Successful implementation requires adequate institutional support, including training for facilitators and clinicians, appropriate space and scheduling systems, clear billing and reimbursement processes, and strategies to ensure cultural appropriateness and accessibility for diverse populations. Organizations should develop quality metrics that capture the full range of SMA benefits across the quintuple aims, moving beyond traditional individual-visit metrics.
Conclusion
Shared medical appointments represent a promising health care delivery innovation with substantial peer-reviewed evidence demonstrating effectiveness across all five aims of the Quintuple Aim framework. SMAs enhance patient experience through improved satisfaction, access, and quality of care. They improve population health outcomes across diverse chronic conditions and preventive care domains. When implemented optimally, SMAs demonstrate cost-effectiveness and improved health care utilization patterns. Evidence suggests benefits for provider wellbeing through enhanced job satisfaction, team-based care, and reduced isolation.
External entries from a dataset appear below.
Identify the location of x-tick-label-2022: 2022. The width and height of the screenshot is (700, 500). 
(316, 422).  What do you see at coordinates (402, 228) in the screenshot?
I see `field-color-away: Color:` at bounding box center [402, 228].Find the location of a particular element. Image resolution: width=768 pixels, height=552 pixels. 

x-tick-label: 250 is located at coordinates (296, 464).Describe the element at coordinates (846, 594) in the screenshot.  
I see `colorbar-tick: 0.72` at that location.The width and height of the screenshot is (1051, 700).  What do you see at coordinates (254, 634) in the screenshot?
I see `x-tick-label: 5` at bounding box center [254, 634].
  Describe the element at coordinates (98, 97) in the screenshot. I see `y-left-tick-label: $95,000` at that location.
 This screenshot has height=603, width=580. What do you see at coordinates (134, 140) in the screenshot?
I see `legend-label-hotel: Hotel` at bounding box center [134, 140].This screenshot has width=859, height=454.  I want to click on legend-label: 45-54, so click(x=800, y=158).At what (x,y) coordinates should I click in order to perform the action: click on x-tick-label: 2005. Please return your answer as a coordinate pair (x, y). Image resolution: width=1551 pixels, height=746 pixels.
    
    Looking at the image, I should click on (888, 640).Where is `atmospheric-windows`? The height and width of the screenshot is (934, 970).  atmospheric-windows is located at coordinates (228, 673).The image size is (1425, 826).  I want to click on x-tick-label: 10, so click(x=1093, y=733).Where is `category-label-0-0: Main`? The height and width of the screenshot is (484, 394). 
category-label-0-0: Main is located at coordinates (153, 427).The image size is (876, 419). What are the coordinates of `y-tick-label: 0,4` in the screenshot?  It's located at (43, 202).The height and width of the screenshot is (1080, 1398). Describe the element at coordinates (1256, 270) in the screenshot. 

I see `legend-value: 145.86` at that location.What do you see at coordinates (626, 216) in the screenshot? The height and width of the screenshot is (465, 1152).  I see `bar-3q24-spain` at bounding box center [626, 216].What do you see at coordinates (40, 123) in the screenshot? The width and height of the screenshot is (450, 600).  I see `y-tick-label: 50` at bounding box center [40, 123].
Finally, SMAs advance health equity by providing culturally appropriate care for First Nations populations, expanding access in rural and underserved communities, and leveraging telehealth to overcome geographic barriers.
As health care systems worldwide grapple with rising demands, limited resources, provider burnout, and persistent inequities, SMAs offer a practical, evidence-based approach to simultaneously address these interconnected challenges. The model aligns well with contemporary emphases on patient-centered care, team-based delivery, population health management, and value-based reimbursement. With appropriate implementation support and continued research to refine best practices, SMAs have potential to contribute meaningfully to transforming health care delivery to meet the aspirations of the Quintuple Aim.
Footnotes
Ethical Approval
Ethics was not required for this work.
Funding
The authors received no financial support for the research, authorship, and/or publication of this article.
Declaration of conflicting interests
The authors declared no potential conflicts of interest with respect to the research, authorship, and/or publication of this article.
Data Availability Statement
As a literature review there is no data to be made available.